7.    If you’re a writer wanting the answer to a police procedural question straight from the horse’s mouth instead of Wikipedia, contact ‘Corporate Communications’ at your local police force. Most forces are very helpful.

8.       According to Brian Chappell MBE, who worked with the Met for 30 years, there are 330 different languages spoken in London. He explained that this has far-reaching implications for policing, as each community has its own social structure and attitudes to the police force. 

9.       Hampshire police is apparently 60 detectives short due to funding cuts, but a new post is being introduced, that of ‘Civilian Investigator’. Tony Birr explained that the role of 'detective' is a dying profession and that with the wide range of cyber-related crimes, it makes sense to have people who are experts on hand. He suggested, for example, that bank fraud might be better investigated by a former bank manager, than a generic detective. (It’s also cheaper for the government). 
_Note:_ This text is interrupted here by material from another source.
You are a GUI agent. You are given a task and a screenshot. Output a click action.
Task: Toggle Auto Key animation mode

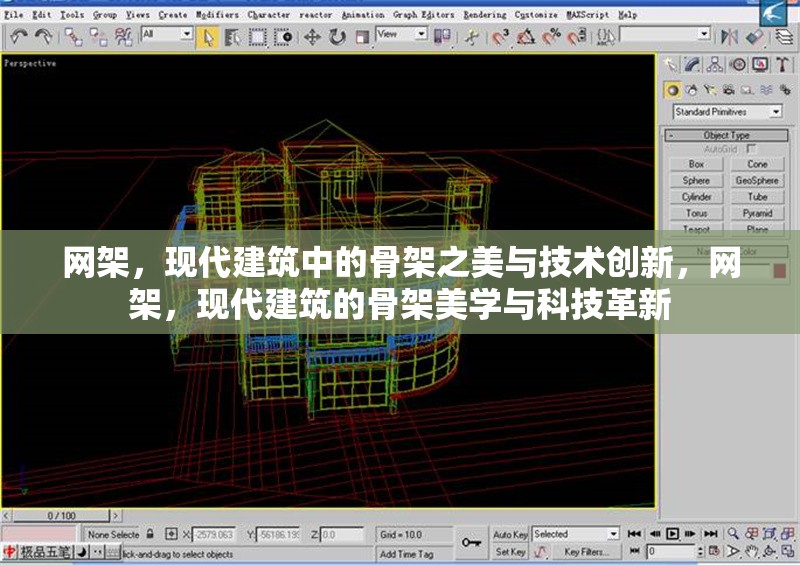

10.   Question: ‘Which TV crime series represents the police most accurately?’ Michael answered: ‘Life on Mars’ - but was that tongue in cheek?

Thanks to  Michael Ellis (Hampshire Police, Drugs expert witness), Dr Alex Allan (forensic toxicologist), Sergeant Tony Birr, (Hampshire Constabulary Marine Unit) and Brian Chappell MBE (Senior lecturer, Institute of Criminal Justice Studies, University of Portsmouth).